> [TASK GOAL]: The stretch from the line with "Política de cookies (950, 1120)" through the line with "Garde et contrôle (529, 409)" in the records below: write it out exactly, and nothing else.

> [RECORDS FOR THE TASK]:
○ ○ ○ ○
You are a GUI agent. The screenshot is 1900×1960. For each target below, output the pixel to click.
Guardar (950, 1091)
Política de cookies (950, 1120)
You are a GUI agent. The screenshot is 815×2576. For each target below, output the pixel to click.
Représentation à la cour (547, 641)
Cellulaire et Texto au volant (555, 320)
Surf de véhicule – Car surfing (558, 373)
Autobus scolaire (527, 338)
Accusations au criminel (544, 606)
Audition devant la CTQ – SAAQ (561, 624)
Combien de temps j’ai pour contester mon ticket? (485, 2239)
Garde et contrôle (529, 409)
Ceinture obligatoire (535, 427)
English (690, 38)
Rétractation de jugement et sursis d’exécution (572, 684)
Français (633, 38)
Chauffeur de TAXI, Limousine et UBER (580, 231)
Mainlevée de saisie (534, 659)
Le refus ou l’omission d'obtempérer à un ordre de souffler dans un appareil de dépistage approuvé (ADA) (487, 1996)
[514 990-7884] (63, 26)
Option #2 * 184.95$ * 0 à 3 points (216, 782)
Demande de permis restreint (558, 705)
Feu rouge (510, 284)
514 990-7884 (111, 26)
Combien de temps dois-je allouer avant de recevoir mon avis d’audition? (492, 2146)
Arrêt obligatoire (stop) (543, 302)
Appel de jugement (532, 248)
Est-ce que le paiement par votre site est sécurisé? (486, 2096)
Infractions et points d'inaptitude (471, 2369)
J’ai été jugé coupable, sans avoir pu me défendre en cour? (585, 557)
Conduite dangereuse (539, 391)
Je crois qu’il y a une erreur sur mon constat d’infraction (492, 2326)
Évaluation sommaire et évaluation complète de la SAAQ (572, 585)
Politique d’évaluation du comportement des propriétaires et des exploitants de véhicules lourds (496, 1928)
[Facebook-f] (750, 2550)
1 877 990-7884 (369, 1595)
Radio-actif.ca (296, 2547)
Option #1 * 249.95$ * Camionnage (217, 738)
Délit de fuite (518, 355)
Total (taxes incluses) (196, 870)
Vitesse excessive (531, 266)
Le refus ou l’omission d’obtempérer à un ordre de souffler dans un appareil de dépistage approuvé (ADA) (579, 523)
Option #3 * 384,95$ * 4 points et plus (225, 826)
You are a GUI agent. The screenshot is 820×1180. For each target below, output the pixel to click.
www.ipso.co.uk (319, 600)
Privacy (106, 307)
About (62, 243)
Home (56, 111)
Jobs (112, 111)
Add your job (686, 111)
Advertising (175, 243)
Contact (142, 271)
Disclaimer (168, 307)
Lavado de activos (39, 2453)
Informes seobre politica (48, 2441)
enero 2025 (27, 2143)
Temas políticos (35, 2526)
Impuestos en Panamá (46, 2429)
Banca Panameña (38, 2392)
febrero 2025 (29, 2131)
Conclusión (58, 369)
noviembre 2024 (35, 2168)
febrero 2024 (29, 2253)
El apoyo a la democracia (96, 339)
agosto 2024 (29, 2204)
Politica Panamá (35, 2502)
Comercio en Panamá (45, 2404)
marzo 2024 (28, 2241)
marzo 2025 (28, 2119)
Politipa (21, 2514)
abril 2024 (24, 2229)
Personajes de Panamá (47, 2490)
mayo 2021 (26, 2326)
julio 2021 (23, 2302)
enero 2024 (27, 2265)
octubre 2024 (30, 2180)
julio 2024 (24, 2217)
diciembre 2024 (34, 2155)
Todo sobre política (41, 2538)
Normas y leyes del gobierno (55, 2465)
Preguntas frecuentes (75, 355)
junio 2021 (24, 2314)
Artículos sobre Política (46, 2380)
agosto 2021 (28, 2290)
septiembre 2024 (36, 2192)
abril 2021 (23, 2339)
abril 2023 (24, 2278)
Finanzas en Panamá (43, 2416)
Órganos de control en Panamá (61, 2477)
○ ○ ○ ○
> [RESPONSE AREA]:
Política de cookies (950, 1120)
You are a GUI agent. The screenshot is 815×2576. For each target below, output the pixel to click.
Représentation à la cour (547, 641)
Cellulaire et Texto au volant (555, 320)
Surf de véhicule – Car surfing (558, 373)
Autobus scolaire (527, 338)
Accusations au criminel (544, 606)
Audition devant la CTQ – SAAQ (561, 624)
Combien de temps j’ai pour contester mon ticket? (485, 2239)
Garde et contrôle (529, 409)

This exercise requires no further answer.